夏川草介 『臨床の砦』2021/11/13



この本はコロナ診療の最前線に立つ医療関係者の闘いを描いた作品です。
フィクションという形を取っていますが、夏川さんは長野県の現役の感染症指定医療機関に勤めている医師ですから、リアルな医療現場の様子が描かれています。

北アルプスのふもとにある小さな総合病院、信濃山病院は感染症指定病院として、専門の呼吸器内科医はいませんが、専門外の内科医と外科医が集まった混成チームで、一年近くコロナ診療を続けています。重症患者は筑摩野中央医療センターに受け入れてもらっています。
初めは正体不明だった感染症に向き合い、命がけのぎりぎりの状態でなんとか持ちこたえていましたが、年末から様相が大きく変わり始めます。
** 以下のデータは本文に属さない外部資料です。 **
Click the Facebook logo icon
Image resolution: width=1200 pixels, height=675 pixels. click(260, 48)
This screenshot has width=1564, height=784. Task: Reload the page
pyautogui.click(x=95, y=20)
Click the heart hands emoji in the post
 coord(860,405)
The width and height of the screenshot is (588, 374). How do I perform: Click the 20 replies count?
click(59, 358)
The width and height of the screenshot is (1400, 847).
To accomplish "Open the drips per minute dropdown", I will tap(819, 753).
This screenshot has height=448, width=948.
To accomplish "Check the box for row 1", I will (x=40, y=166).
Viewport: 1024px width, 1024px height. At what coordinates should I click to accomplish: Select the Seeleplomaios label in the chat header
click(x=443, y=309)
「圧倒的な情報不足、系統立った作戦の欠如、戦力の逐次投入に、果てのない消耗戦」
「かつてない敵の大部隊が目の前まで迫っているのに、抜本的な戦略改変もせず、孤立した最前線はすでに潰走寸前であるのに、中央は実行力のないスローガンを叫ぶばかりで具体案は何もだせない」

「感染症のスタッフは明らかに疲弊していますよ。誰が誰だかわからないまま通り過ぎていく患者、大量の高齢者の介助、想定外のコロナ患者の看取り、そして必死にがんばっても終わりの見えない果てしない業務…」

「周辺の感染症専門病院やその他の大規模専門病院からはことごとく患者の受け入れを拒絶され」、「憶測に基づく苛烈な風評被害にさらされ、他院からの医師派遣も中止され、病院の職員というだけで接触が拒まれた…」

「コロナ診療における最大の敵は、もはやウイルスではないのかもしれません。敢えて厳しい言い方をすれば、行政や周辺医療機関の、無知と無関心でしょう…」

不思議なことに第5波は医療崩壊を叫ばれながらも、終息しつつあります。
第6波は来るとは言われていますが、備えはできているのでしょうか。
今回なんとかなったから、次も大丈夫などと楽観的になっていなければ良いのですが…。(信用できないよね)

一人でも多くの方がこの本を読んで、コロナと闘っている医療現場への理解を深めてもらいたいです。


この頃、楽しみにしているのがコンビニスイーツ。
こんな可愛いのを見つけました。


ファミマのすみっコぐらし和菓子。